Nusron mengatakan, setiap dalam permasalahan tanah termasuk mafia tanah, setidaknya ada kontribusi 60 persen dari pihak internal ATR/BPN. Menurutnya, hal ini lantaran konflik pertanahan dimulai dari sertifikat.

“Yang tanda tangan sertifikat siapa? Rata-rata kan orang internal. Berarti kan kalau sampai masih ada konflik kan dipastikan dokumen nggak lengkap, nggak hati-hati, atau kemudian nggak mempertimbangkan tentang risk management, mungkin risikonya kayak apa ke depan. Berarti kan tidak bisa jadi,” kata Nusron.

Baca juga: Pelaku Persekusi Siswa SMA Gloria Surabaya Pengusaha Ivan Sugianto Ditangkap di Bandara Juanda

“60 persen itu dokumennya tidak compliant, tidak prudent, dan tidak berbasis pada manajemen risiko,” sambungnya.

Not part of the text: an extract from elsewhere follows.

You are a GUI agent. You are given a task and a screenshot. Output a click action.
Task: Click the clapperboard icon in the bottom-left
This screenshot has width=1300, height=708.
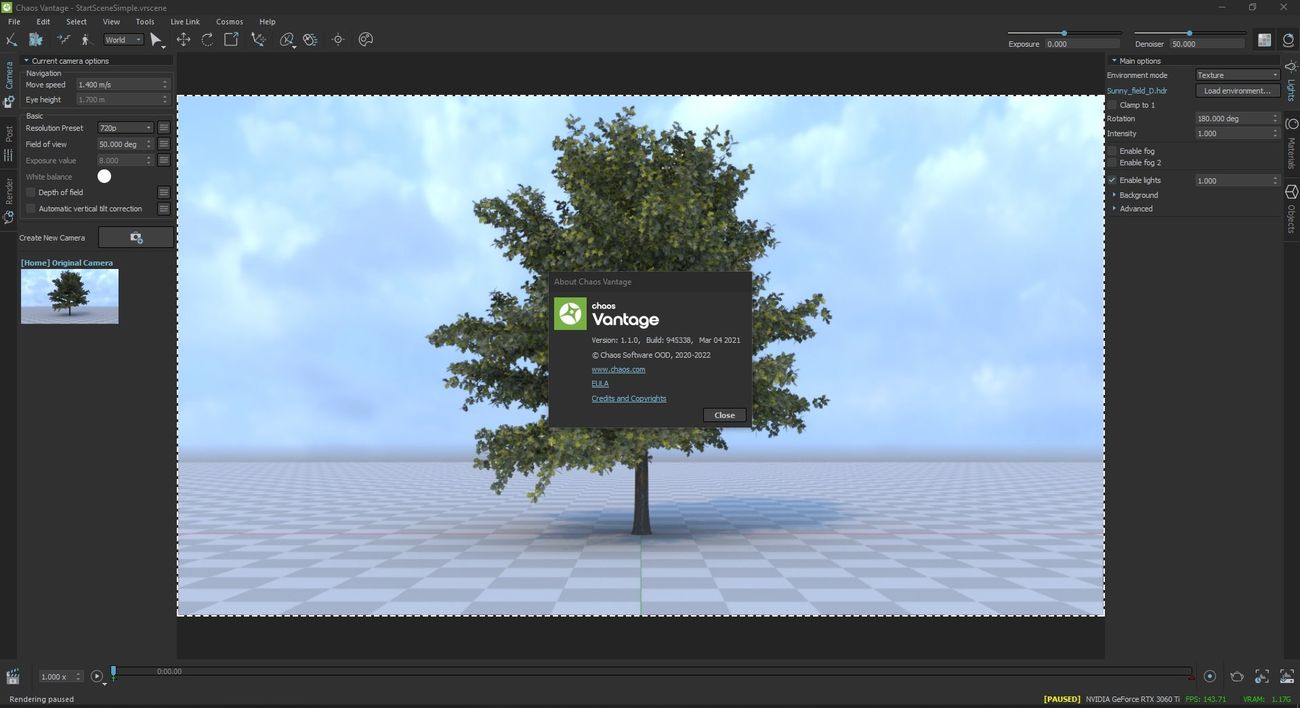(13, 677)
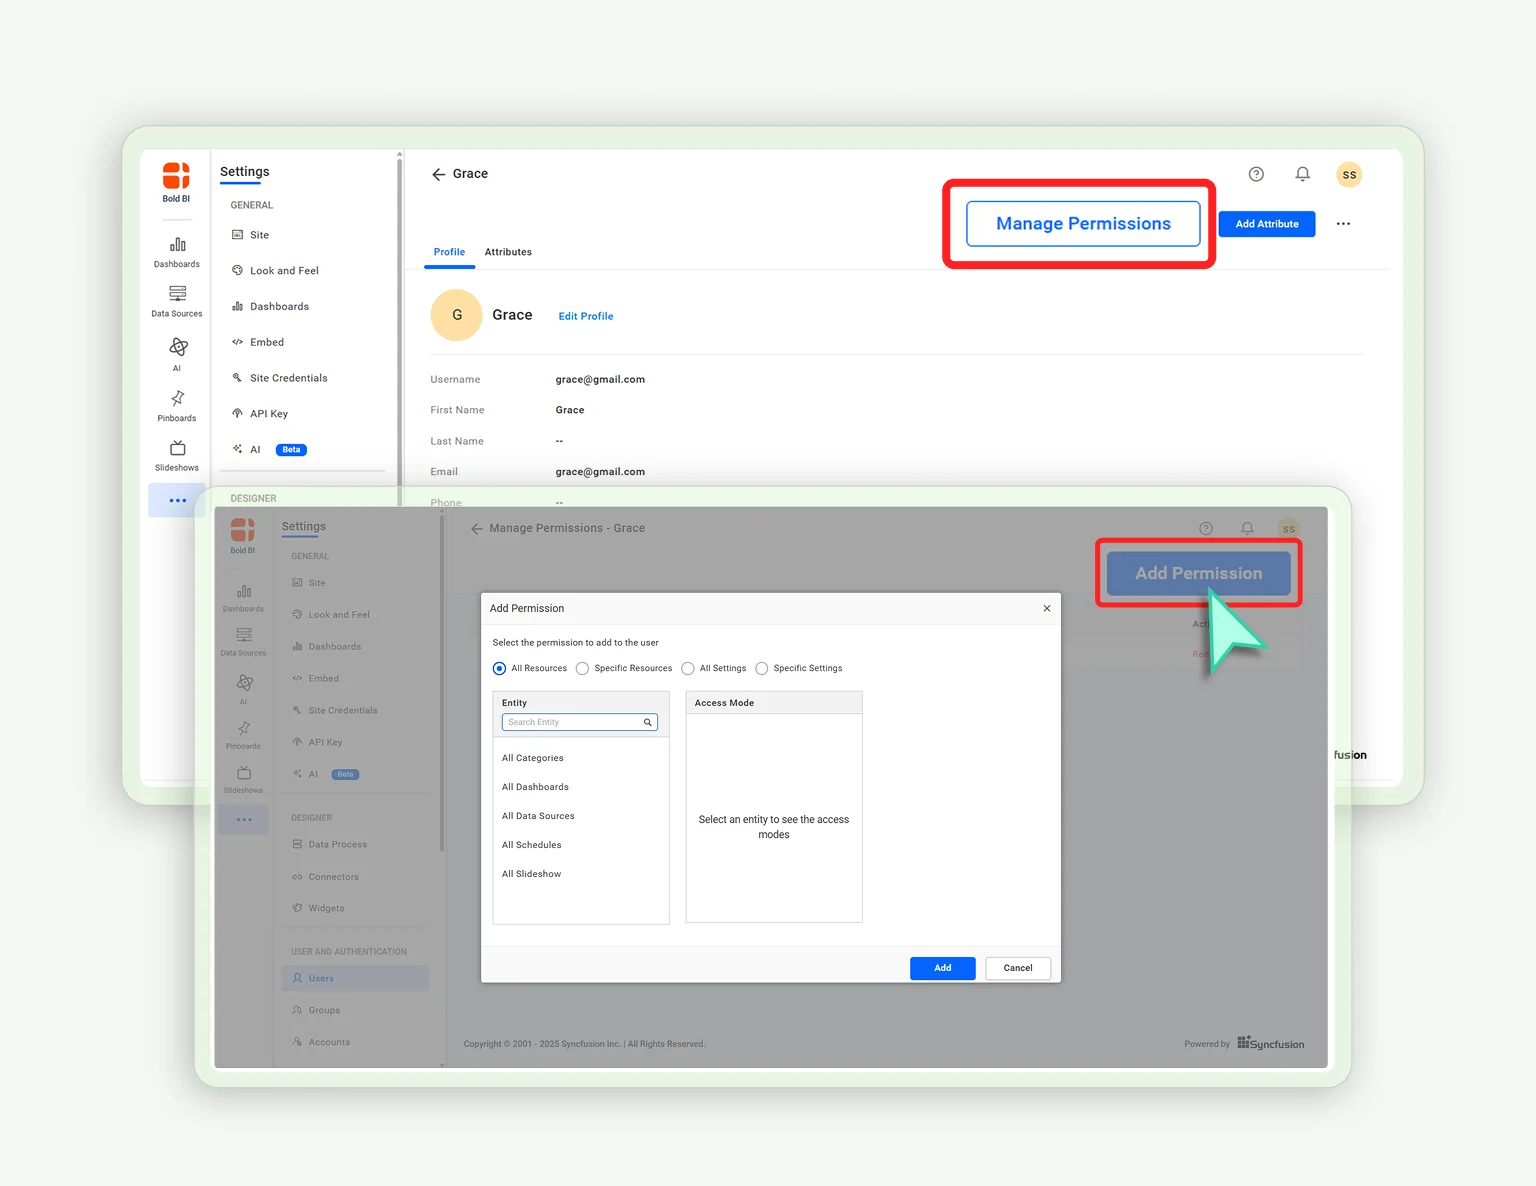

Saat ditanya lebih lanjut terkait nilai kerugian imbas konflik pertanahan ini, Nusron juga belum dapat merincinya, termasuk berapa hektar jumlah yang diselamatkan.

“Kami belum bisa cek identifikasinya, berapa hektarnya jumlah yang diselamatkan, berapa nilai ekonominya,” ujarnya.